• _Short problem_: Copy out the material word for word, starting with the line that contains "Viewport: 1400px width, 856px" and going on through the line that contains "tap(640, 30)".

• _Data extract_:
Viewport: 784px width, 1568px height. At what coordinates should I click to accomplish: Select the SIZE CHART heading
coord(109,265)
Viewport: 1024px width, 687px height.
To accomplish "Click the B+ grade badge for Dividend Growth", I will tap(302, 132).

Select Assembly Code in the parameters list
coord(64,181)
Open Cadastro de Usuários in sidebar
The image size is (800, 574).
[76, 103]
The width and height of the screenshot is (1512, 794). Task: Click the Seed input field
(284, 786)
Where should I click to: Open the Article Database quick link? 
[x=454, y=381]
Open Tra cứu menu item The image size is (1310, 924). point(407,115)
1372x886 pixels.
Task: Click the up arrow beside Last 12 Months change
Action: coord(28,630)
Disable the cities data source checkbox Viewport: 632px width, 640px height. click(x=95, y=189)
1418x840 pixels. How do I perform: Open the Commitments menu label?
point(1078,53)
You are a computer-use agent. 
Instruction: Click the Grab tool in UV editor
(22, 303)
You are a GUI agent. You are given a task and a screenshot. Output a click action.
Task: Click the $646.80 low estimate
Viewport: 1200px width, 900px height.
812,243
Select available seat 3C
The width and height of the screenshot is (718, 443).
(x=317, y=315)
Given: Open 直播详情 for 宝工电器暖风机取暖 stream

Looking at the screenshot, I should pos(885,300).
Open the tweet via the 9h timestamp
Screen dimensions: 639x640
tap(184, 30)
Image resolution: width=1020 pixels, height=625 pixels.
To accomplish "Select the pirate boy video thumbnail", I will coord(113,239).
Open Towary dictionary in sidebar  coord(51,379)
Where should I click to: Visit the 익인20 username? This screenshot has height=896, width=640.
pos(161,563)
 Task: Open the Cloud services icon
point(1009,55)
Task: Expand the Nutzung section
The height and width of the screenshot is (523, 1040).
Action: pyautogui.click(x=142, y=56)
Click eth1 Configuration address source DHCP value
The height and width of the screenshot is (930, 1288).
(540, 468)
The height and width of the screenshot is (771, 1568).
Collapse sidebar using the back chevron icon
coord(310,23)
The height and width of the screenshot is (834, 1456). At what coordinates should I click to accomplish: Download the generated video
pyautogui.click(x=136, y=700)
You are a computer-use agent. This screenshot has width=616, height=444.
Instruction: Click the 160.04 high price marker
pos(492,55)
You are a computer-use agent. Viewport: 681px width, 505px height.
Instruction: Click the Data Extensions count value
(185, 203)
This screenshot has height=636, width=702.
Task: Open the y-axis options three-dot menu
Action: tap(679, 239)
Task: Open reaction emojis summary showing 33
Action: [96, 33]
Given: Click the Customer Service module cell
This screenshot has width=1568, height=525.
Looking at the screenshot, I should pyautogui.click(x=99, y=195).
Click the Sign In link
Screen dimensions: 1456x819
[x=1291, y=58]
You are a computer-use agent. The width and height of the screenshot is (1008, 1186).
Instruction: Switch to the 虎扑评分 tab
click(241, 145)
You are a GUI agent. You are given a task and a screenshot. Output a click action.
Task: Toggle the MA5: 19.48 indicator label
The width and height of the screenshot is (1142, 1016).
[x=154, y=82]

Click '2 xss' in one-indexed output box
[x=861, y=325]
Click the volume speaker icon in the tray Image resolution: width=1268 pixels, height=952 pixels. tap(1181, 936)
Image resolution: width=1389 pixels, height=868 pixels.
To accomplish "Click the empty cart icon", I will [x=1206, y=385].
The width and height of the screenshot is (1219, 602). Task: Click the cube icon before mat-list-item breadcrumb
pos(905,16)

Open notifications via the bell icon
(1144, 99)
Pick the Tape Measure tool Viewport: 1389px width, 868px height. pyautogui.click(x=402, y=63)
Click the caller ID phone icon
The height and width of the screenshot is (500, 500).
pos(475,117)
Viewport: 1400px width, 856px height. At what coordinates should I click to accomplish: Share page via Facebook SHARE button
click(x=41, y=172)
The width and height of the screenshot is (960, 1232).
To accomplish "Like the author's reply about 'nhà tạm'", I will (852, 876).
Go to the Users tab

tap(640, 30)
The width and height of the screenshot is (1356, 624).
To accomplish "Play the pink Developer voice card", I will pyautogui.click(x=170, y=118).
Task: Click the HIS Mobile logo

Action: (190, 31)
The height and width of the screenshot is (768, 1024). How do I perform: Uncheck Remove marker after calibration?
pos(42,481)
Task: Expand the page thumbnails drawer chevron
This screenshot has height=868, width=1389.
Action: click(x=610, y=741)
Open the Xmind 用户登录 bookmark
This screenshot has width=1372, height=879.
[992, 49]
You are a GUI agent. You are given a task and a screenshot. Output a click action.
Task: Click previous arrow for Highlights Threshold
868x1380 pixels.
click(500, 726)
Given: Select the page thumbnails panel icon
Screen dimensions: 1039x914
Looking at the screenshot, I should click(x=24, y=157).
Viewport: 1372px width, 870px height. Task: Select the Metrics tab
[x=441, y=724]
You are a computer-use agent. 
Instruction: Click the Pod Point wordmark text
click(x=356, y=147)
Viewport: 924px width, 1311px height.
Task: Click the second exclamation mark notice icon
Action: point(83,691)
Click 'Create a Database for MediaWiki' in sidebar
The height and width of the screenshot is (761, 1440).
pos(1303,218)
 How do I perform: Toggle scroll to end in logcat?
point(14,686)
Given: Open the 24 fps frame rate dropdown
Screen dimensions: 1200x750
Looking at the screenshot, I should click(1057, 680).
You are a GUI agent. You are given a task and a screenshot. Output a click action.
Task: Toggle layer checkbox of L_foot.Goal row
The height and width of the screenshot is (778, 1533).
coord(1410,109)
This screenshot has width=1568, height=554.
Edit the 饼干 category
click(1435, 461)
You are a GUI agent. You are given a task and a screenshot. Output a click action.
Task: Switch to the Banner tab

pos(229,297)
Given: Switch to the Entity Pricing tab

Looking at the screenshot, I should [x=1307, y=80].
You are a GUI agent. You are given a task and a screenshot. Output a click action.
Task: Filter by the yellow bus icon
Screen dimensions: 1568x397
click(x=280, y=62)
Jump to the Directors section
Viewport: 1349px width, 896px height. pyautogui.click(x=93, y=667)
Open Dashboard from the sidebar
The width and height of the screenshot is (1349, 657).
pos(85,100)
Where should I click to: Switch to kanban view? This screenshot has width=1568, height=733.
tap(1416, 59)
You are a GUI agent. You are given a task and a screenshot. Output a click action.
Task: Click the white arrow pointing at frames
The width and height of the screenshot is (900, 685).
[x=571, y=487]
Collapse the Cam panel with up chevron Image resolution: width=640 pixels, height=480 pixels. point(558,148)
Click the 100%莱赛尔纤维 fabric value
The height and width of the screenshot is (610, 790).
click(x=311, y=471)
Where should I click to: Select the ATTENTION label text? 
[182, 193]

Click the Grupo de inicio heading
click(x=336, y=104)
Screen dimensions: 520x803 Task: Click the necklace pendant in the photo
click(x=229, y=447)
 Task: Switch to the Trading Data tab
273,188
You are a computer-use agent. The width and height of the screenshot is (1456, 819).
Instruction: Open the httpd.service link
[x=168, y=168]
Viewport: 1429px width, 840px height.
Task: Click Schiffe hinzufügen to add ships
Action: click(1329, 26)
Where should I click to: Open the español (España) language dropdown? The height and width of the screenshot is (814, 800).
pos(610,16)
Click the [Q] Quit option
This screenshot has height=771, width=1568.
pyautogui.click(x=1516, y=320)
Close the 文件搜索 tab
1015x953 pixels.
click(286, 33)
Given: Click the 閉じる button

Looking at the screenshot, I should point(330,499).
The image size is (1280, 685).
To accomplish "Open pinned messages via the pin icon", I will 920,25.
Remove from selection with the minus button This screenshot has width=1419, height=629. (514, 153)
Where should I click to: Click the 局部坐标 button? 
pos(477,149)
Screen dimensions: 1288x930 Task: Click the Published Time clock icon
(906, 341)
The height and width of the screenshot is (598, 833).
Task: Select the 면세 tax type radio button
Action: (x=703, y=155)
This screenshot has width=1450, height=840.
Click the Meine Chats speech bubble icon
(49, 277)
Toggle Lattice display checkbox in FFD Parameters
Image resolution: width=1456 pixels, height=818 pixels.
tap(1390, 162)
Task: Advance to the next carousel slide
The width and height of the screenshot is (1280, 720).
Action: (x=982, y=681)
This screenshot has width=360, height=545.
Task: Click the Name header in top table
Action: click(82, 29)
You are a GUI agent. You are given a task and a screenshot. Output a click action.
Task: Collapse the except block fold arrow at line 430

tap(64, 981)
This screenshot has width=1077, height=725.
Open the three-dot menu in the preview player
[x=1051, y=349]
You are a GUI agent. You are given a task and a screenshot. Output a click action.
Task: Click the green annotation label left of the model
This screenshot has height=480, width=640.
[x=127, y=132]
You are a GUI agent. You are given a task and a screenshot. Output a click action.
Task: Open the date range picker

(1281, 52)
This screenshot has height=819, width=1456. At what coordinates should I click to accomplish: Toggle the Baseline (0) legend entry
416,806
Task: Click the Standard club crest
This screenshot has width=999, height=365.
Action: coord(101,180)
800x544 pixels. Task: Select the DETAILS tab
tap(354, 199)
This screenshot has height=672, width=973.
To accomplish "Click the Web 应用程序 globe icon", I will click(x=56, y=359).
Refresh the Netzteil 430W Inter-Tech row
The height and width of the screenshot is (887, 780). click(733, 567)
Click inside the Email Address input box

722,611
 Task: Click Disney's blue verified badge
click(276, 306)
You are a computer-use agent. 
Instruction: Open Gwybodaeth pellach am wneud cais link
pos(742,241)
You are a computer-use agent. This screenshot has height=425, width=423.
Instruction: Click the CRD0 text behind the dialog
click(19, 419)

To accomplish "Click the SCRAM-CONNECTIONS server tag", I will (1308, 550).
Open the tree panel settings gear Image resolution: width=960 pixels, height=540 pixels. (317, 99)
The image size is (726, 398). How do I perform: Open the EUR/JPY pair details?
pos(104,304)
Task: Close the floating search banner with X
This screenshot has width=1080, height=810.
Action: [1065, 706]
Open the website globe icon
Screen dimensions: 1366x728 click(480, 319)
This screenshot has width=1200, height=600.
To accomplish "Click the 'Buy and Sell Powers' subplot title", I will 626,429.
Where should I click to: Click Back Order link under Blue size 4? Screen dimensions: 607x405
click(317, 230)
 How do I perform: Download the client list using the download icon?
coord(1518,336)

• _Response_:
Viewport: 1400px width, 856px height. At what coordinates should I click to accomplish: Share page via Facebook SHARE button
click(x=41, y=172)
The width and height of the screenshot is (960, 1232).
To accomplish "Like the author's reply about 'nhà tạm'", I will (852, 876).
Go to the Users tab

tap(640, 30)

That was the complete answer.